A major issue teens have to deal with once they go to college is a lack of financial smarts. They find themselves away at school with a credit card and a new checking account with no knowledge of how to responsibly use either one.
Unfortunately, it is very common for parents to assume that their children know how to manage money and deal with finances just because they are smart academically. Parents need to educate their children about money management and fiscal responsibility. Featured are some insightful ideas that will help accomplish this.
Prior to giving your child their first credit card, not only do you need to teach them proper credit card use, strict guidelines and rules for them to follow must be established. The most important message to convey is that the credit card will be taken away the instant it is abused. Another important ‘rule’ to consider is that the card be used for emergency purposes only. It is important to note that teens and adults have vastly varying versions of what is classifiable as an emergency. Therefore, introducing your child to a secured credit card first may be a good idea. The advantage of this type of credit card is that it is not a revolving line of credit. The only money that can be spent is the money that has been placed in the account. A secured card will remove the chances of your child falling into debt as a result of spending money that they do not have.

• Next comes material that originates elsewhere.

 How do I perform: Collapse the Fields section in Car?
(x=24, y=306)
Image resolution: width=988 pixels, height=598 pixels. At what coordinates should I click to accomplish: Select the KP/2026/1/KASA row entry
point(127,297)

If you choose to grant your child regular use of a credit card, you need to educate them about balances. Let them know the importance of paying the debt on time, in full every month. The consequences and impact of not paying credit card bills should also be explained. Specifically the cost of interest as well as the damage that can occur to their credit as a result of irresponsible bill management.
When used wisely, a credit card is an excellent means of establishing credit. On the contrary, a credit card is also very easy to misuse. Credit card debt will hurt your child's credit; putting them in a financial rut that will cost them a great deal of money, taking them years to get out of.
A checking account is another means for teaching children about fiscal responsibility. However, do not enroll them in overdraft protection. Even though this may seem mean, there are many valuable lessons that can be learned as a result of bouncing checks.
Bailing Your Child Out of Trouble
It is very likely that child is going to develop debt no matter how intensely you attempt to educate them to be financially responsible. Should you look to assist your kid in the event that they get into a financial rut that is too hard for them too handle? You will need to proceed at your own discretion. It is very likely that your child will learn a significant lesson by having to deal with their own debt. However, even if your child does regain control by developing a budget and payment plan for eliminating their debt, the damage may be already done and beyond repair. Therefore, you may have to step in before their situation gets to that point. Regardless of what your final choice is, your child should gain some sort of learning experience from the incident.